The 2020 Credit Agreements also contain various non-financial covenants, including affirmative covenants with respect to reporting requirements and maintenance of business activities, and negative covenants that, among other things, may limit or impose restrictions on the Company’s ability to alter the character of the business, consolidate, merge, or sell assets, incur liens or additional indebtedness, make investments, and undertake certain additional actions.
PAE was in compliance with the financial covenants under the 2020 Credit Agreements as of December 31, 2020.
Future principal maturities of the Company’s long-term debt are summarized as follows (in thousands):
As of
December 31, 2020
2021$8,900 
20228,900 
20238,900 
20248,900 
20258,900 
Thereafter845,500 
Total$890,000 
As of December 31, 2020 and December 31, 2019, the available borrowing capacity under the 2020 ABL Credit Agreement was approximately $132.8 million and $121.8 million, respectively.
Interest Rates on Credit Agreements
The interest rate per annum applicable to amounts borrowed under the First Term Loan is equal to either the Base Rate (as defined below) or the LIBO Rate (as defined below), in either case, plus (i) 4.5% in the case of the Base Rate loans and (ii) 3.5% in the case of LIBO Rate loans.

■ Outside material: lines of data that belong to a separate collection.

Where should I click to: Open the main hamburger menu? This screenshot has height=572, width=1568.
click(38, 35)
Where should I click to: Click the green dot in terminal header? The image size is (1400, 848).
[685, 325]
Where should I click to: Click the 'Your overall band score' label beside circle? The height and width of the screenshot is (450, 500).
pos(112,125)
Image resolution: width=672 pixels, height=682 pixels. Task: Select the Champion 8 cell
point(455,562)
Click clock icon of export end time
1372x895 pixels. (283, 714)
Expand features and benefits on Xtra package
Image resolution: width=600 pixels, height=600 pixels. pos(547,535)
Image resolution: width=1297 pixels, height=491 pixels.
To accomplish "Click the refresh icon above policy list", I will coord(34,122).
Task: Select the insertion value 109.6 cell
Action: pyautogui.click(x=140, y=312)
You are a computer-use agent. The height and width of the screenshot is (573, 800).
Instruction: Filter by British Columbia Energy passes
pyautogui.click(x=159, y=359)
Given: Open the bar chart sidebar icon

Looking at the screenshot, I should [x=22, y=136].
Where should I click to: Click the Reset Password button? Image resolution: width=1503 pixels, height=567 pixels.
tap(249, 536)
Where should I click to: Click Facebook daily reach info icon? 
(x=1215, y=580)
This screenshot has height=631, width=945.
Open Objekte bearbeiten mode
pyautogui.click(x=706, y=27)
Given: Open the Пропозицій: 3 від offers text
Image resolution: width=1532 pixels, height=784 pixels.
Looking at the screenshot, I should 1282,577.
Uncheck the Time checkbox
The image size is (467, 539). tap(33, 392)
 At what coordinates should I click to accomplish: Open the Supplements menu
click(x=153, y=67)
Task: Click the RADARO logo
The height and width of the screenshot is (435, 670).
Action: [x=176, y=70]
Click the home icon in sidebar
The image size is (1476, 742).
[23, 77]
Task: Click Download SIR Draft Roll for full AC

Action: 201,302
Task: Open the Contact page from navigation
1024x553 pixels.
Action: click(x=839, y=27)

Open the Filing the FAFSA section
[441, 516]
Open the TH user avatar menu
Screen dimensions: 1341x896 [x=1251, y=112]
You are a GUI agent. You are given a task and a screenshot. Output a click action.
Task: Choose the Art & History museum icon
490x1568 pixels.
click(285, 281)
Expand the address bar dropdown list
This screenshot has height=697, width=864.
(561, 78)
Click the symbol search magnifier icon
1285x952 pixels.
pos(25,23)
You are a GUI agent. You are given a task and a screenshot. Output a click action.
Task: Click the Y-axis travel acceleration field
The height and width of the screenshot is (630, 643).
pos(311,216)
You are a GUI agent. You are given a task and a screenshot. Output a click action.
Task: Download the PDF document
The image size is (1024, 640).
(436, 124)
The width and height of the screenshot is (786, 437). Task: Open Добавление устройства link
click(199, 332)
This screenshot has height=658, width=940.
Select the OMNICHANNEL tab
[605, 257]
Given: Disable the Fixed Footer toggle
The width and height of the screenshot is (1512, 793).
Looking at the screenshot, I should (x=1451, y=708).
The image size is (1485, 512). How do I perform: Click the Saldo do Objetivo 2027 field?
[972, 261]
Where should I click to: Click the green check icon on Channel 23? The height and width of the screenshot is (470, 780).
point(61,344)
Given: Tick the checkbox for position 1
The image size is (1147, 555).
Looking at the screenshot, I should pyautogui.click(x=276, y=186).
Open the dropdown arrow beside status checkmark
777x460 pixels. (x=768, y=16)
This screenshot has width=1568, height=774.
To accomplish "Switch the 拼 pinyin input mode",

The “Base Rate” is defined as a fluctuating rate per annum equal to the highest of (a) the Federal Funds Rate plus one half of one percent, (b) the rate of interest in effect for such day as publicly announced from time to time by Bank of America (“BofA”) as its “prime rate,” and (c) the LIBO Rate for a LIBO Rate Term Loan with a one month interest period commencing on such day plus 1.0%. The “prime rate” is a rate set by BofA based upon various factors including BofA’s costs and desired return, general economic conditions and other factors. The LIBO Rate is defined as the rate per annum equal to the London Interbank Offered Rate or a comparable or successor rate, whichever rate is approved by the Administrative Agent (as that term is defined in the 2020 Credit Agreements).
As of December 31, 2020 and December 31, 2019, the applicable interest rate on the amounts borrowed under the First Term Loan was 5.3% and 7.4%, respectively. As of December 31, 2020 and December 31, 2019, the applicable interest rate on amounts borrowed under the Second Term Loan was not applicable and 11.4%, respectively.
The interest rate per annum applicable to the 2020 Credit Agreement is equal to either a Base Rate or a LIBO Rate plus (i) a range of 0.8% to 1.3% in the case of Base Rate loans and (ii) a range of 1.8% to 2.3% in the case of LIBO Rate loans, each based on average availability as of the first day of each quarter.
As of December 31, 2020 and December 31, 2019, the applicable interest rate on amounts borrowed under the 2020 Revolving Credit Facility was 4.0% and 5.8%, respectively.
In addition, the LIBO Rate is the subject of recent national, international, and other regulatory guidance and proposals for reform and replacement. In July 2017, the Chief Executive of the U.K. Financial Conduct Authority (the “U.K. FCA”), which regulates LIBO Rate, announced that the U.K. FCA will no longer persuade or compel banks to submit rates for the calculation of the LIBO Rate benchmark after 2021. This announcement indicates that the continuation of LIBO Rate on the current basis cannot and will not be guaranteed after 2021, and it appears likely that LIBO Rate will be discontinued or modified. The consequences of the discontinuance of the LIBO Rate benchmark cannot be entirely predicted but could include an increase in the cost of our variable rate indebtedness.
Letters of Credit

The Company had 13 outstanding letters of credit for program and insurance requirements totaling approximately $23.9 million as of December 31, 2020 and 11 outstanding letters of credit for program and insurance requirements totaling approximately $21.2 million as of December 31, 2019.